• [Supplied text]:
Guiding Lights

Premier Health’s SUN program offers support, resources, and care without judgment.

“My job is to assess, to listen to, to advocate for, and to provide resources for those struggling with addiction.” That is how Jill Browder, substance use navigator at Premier Health, describes her role.

Browder knows first-hand what patients experiencing substance use disorder need – celebrating six years clean and sober, she says that this is her passion and her purpose. “I needed me when I was on the other end of it.”

The Substance Use Navigator, or SUN (pronounced like the word “sun”) program at Premier Health is the first in the region. SUNs work with patients in the emergency department to complete chemical dependency assessments and provide linkages to care, including placement in treatment facilities and other wrap-around services. The health system was awarded the Ohio Department of Health Comprehensive Care for Substance Use in Ohio Emergency Departments (CCOED) grant, allowing Premier Health to develop the innovative SUN program.

SUNs must have experience with substance use disorder, nursing, or social work, and most importantly, a passion to serve the community and a strong sense of compassion for their patients. SUNs are in place in several Premier Health Emergency Departments and leverage telehealth capabilities (called TeleSUN) to reach additional emergency locations.

“In California, patients who are looking to begin recovery go into the emergency department and specifically ask for a SUN,” said Kimberly Wascak, MD, emergency center medical director for Premier Health. “We look forward to the day when patients who need help with substance use come into our emergency centers and ask for that help.”

Patients are asked drug screening questions in the emergency department. Based on those answers, a SUN is alerted to join the care team. While that information alone does not determine if a patient has a substance use disorder, it provides an opportunity for the SUN to get to know the patient, see if any supportive services are needed, determine if the patient is a candidate for inpatient or outpatient treatment, and remove any barriers to that treatment.

“Sometimes the patient feels like they don’t have a voice, so I am their voice,” said Brooke Sampsel, SUN. “I am their advocate to get them the help that they need, to make them stronger and happier.”

“A patient asked me if I was an angel, why do we care so much,” said Regina Reeder, SUN. “That makes me realize there is a need for this.”

• [Data below]:

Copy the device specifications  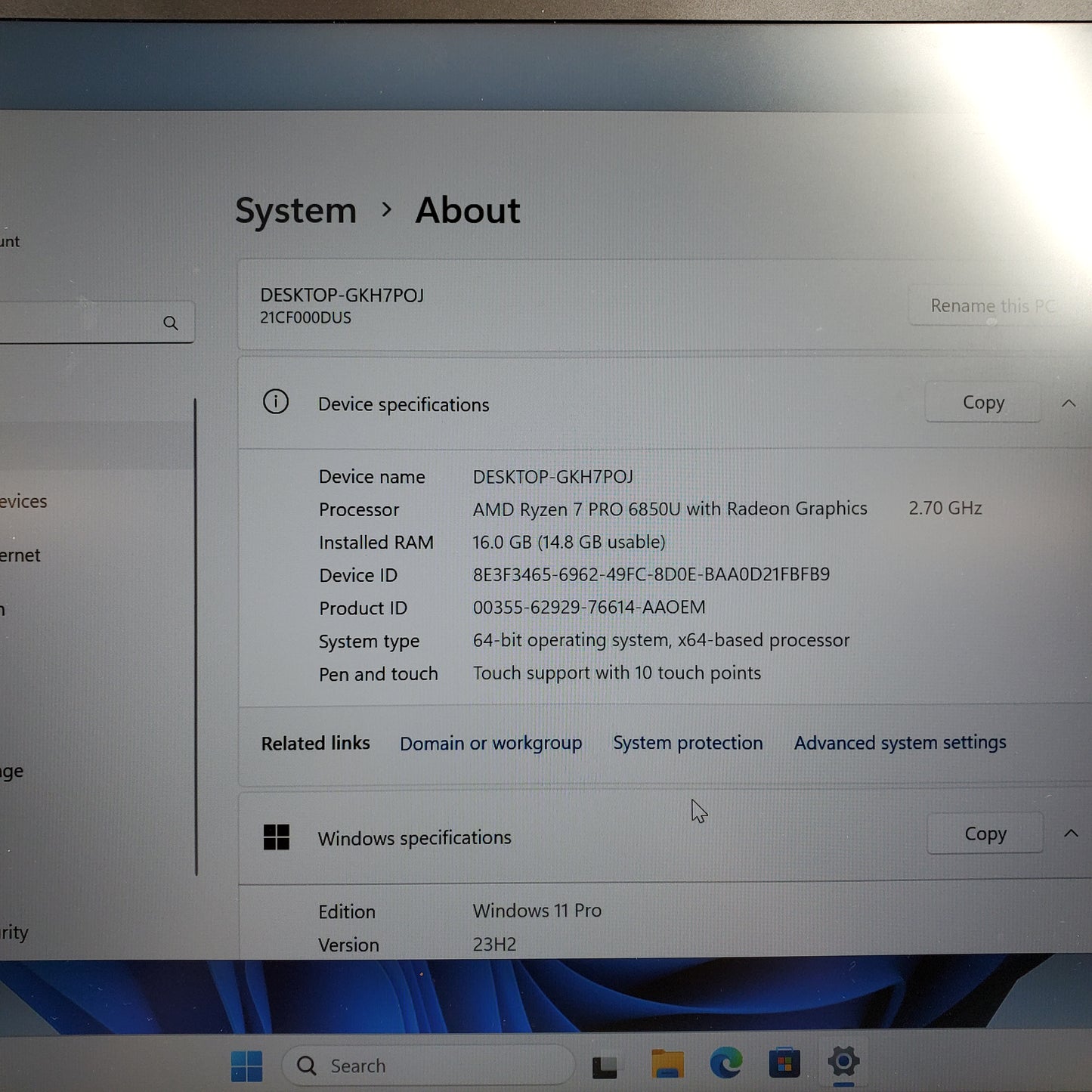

• [Problem requirements]:
Could you quote the Guiding Lights article above word for word, from "The Substance Use" to "innovative SUN program."?

• [Your response]:
The Substance Use Navigator, or SUN (pronounced like the word “sun”) program at Premier Health is the first in the region. SUNs work with patients in the emergency department to complete chemical dependency assessments and provide linkages to care, including placement in treatment facilities and other wrap-around services. The health system was awarded the Ohio Department of Health Comprehensive Care for Substance Use in Ohio Emergency Departments (CCOED) grant, allowing Premier Health to develop the innovative SUN program.